One option is to keep rows that fall between the range of  1900 - 2016. Let’s see how many rows don’t fall within the 1900- 2016. If a lot of data points do not fall within the range, we might have to consider another option.

In [None]:
#Find the percentage of registration dates that dont fall within 1900s to 2016
(~autos['registration_year'].between(1900,2016)).sum() / autos.shape[0]

- Given that less than 4% of the data does not fall within the range of 1900 - 2016, are option to remove them from the data set is okay.

In [None]:
#Find the percentage of cars being registered for each year
autos = autos[autos["registration_year"].between(1900, 2016)]
print(autos["registration_year"].value_counts(normalize = True).head(15))
print("\n")

#Compute the total percentage of cars registrations that fall within 1900s to 2016
print(autos["registration_year"].value_counts(normalize = True).sum())

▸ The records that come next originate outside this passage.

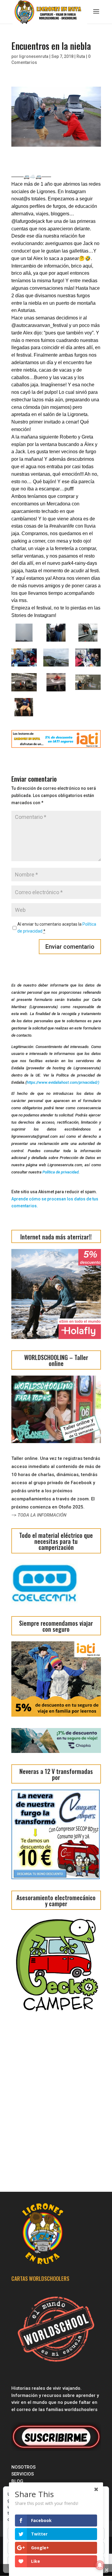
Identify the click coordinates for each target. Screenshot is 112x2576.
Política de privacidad (60, 1172)
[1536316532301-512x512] (56, 633)
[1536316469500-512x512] (24, 657)
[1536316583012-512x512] (24, 682)
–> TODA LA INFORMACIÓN (38, 1515)
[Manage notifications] (100, 2565)
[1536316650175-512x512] (88, 633)
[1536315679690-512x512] (88, 682)
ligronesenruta (33, 56)
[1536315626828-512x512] (88, 657)
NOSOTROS (23, 2467)
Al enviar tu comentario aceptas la (56, 928)
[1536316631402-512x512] (56, 657)
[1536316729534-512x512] (24, 707)
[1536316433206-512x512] (24, 633)
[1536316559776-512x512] (56, 682)
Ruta (80, 56)
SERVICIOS (23, 2474)
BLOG (17, 2481)
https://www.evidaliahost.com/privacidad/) (63, 1082)
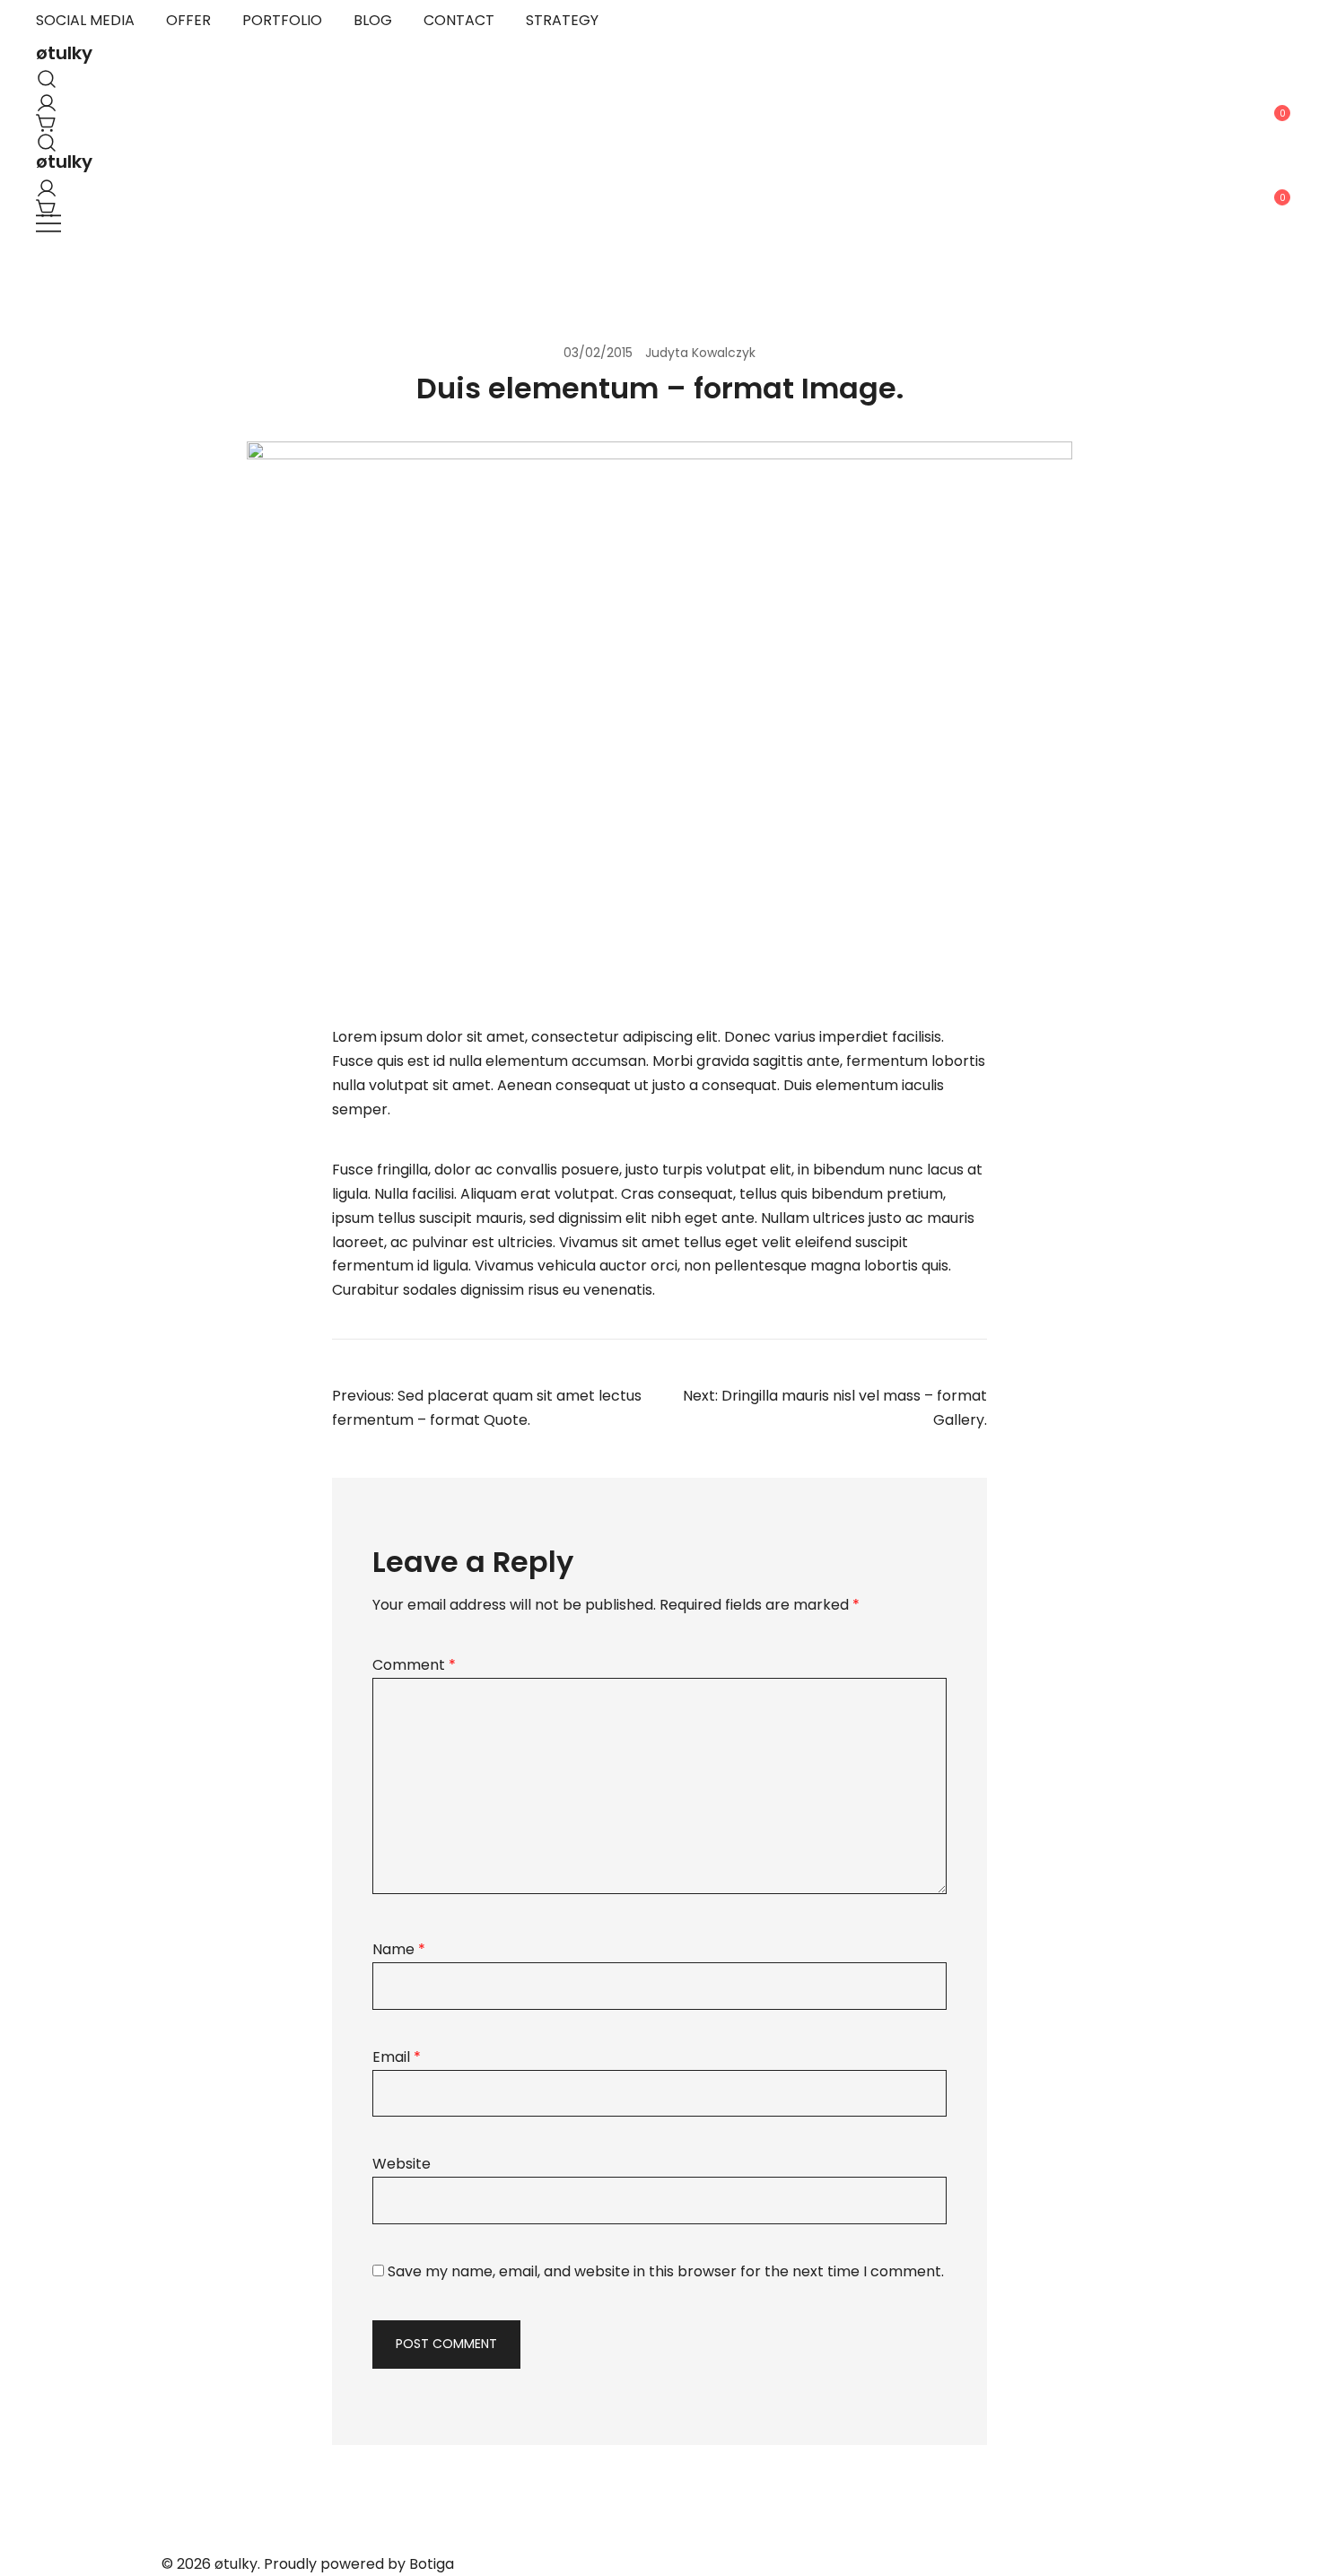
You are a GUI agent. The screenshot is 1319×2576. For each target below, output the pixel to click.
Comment (414, 1665)
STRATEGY (562, 20)
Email (396, 2057)
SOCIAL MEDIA (85, 20)
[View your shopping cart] (43, 119)
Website (401, 2163)
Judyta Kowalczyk (700, 353)
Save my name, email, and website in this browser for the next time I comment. (666, 2271)
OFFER (188, 20)
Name (398, 1949)
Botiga (431, 2564)
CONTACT (459, 20)
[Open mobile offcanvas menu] (48, 224)
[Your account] (43, 99)
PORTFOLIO (282, 20)
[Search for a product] (43, 75)
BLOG (373, 20)
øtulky (64, 52)
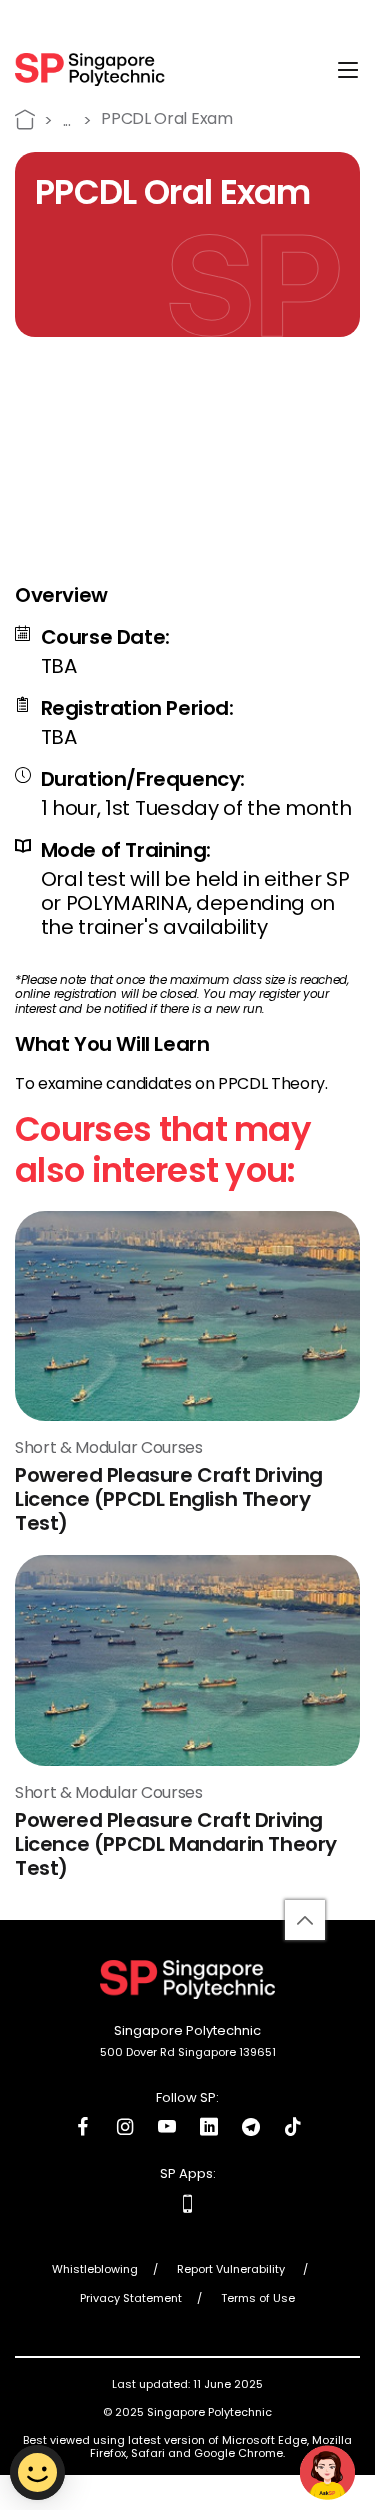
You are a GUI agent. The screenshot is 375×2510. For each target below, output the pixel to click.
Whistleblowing (95, 2270)
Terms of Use (258, 2299)
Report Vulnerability (232, 2270)
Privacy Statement (131, 2299)
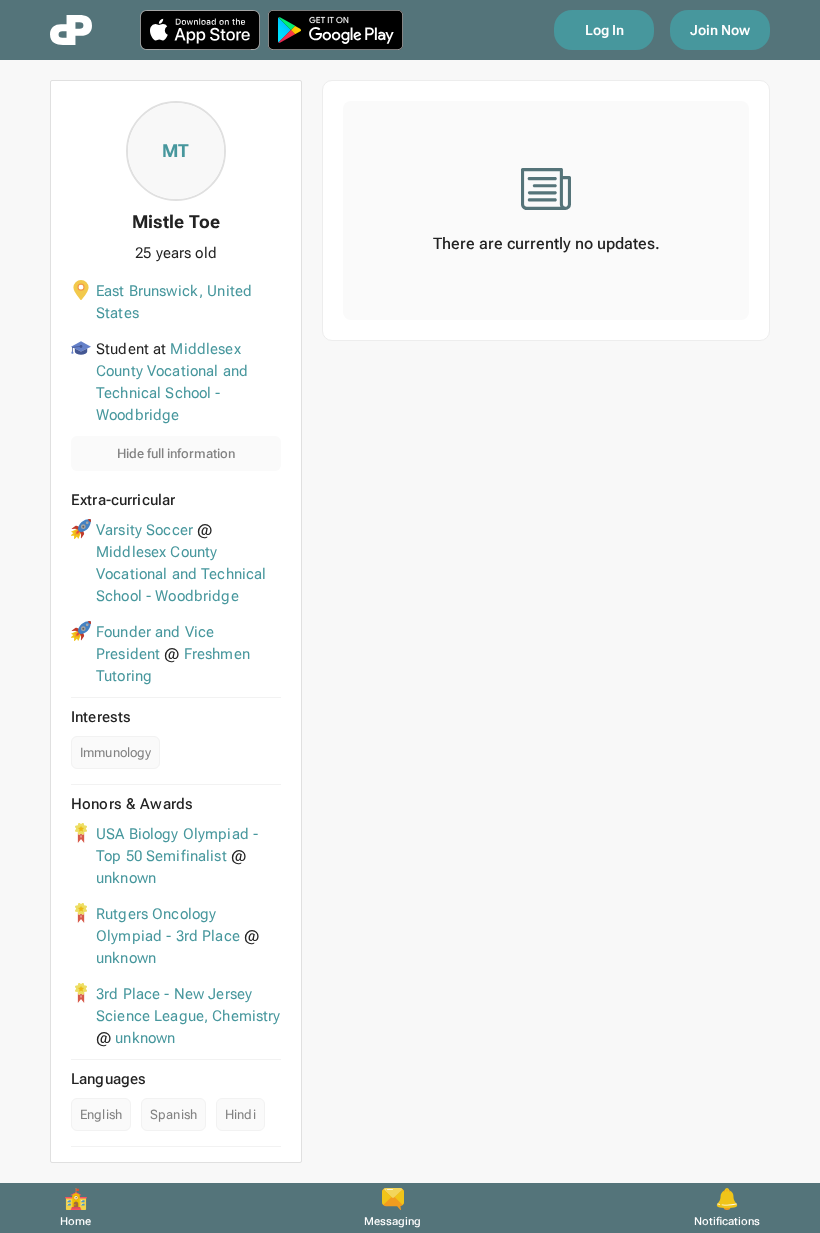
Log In (604, 30)
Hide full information (176, 453)
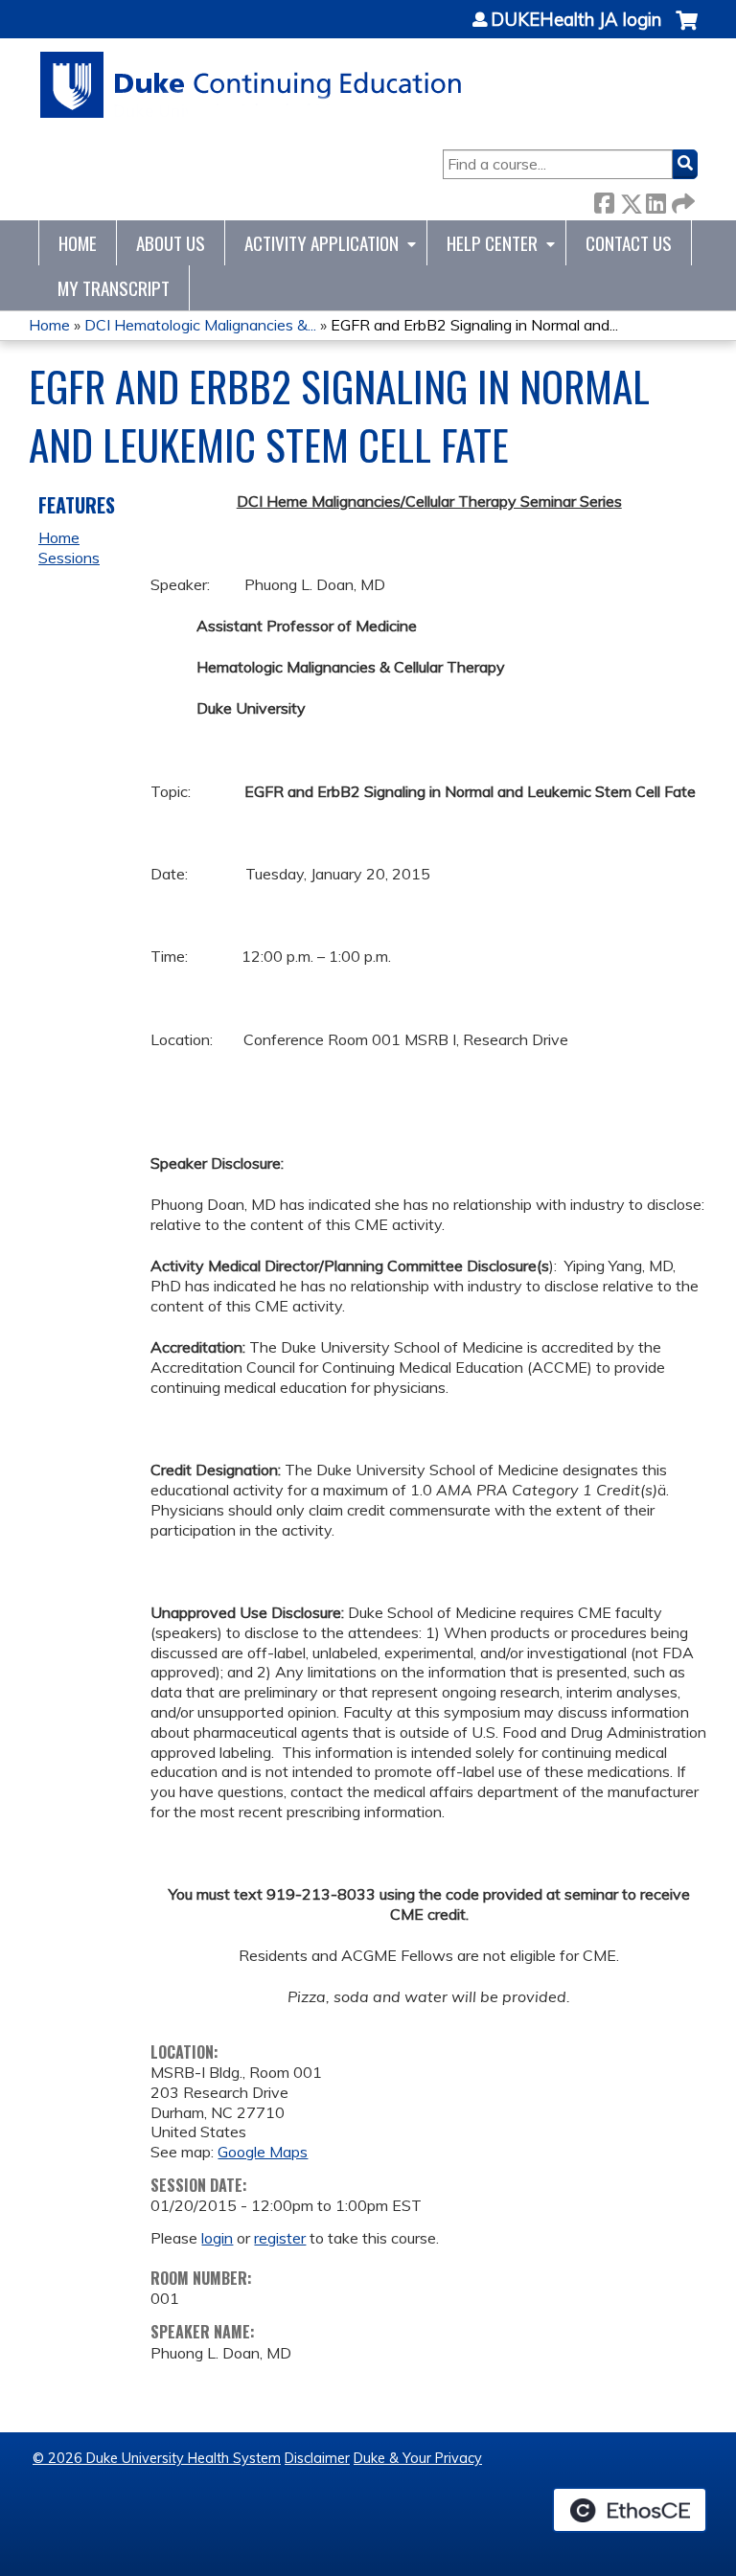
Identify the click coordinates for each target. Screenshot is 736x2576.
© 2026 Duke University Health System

we can see that 99.99% of registration_years fall within the range of 1900 - 2016, with most of them being in the 2000's.

In [None]:
#Find the average price of the top 20 brands on ebay
brand_count = autos['brand'].value_counts(normalize = True).head(20)
brand_count_index = brand_count.index

brand_mean_price = {}

for b in brand_count_index:
    selected_rows = autos[autos['brand'] == b]
    mean_price = selected_rows['price'].mean()
    brand_mean_price[b] = round(float(mean_price),2)
    
    
print(brand_count)    
print('\n')
print(brand_mean_price) 


    


##### Explanation

The code above represents a dictionary of the top 20 selling brands on ebay with their mean price next to them.


In [None]:
#Take the brand_mean_price dictionary and translate it into a dataframe
bmp_series = pd.Series(brand_mean_price)
print(bmp_series)

df = pd.DataFrame(bmp_series, columns=['mean_price'])
df

In [None]:
#Find the average mileage of the top 20 brands on eBay
brand_mean_mileage = {}

for b in brand_count_index:
    selected_rows = autos[autos['brand'] == b]
    mean_mileage = selected_rows['odometer_km'].mean()
    brand_mean_mileage[b] = int(mean_mileage)
    
brand_mean_mileage



In [None]:
#Translate brand_mean_mileage dictionary into a dataframe/ change brand_mean_price into a series
mean_mileage = pd.Series(brand_mean_mileage).sort_values(ascending = False)
mean_prices = pd.Series(brand_mean_price).sort_values(ascending = False)
print(mean_mileage)
print('\n')
print(mean_prices)



brand_info = pd.DataFrame(mean_mileage, columns = ['mean_mileage'])
brand_info



In [None]:
#Create a dataframe that holds brands, mean_mileage and mean_price
brand_info['mean_price'] = mean_prices
brand_info

##### Explanation

- The goal above was to compare the brand avg mileage to the brands average price. Since we cannot compare more than two variables within a dictionary, we had to find a way to compare them. Thus, we translated the dictionary variables into series and dataframes in order to compare them all at once.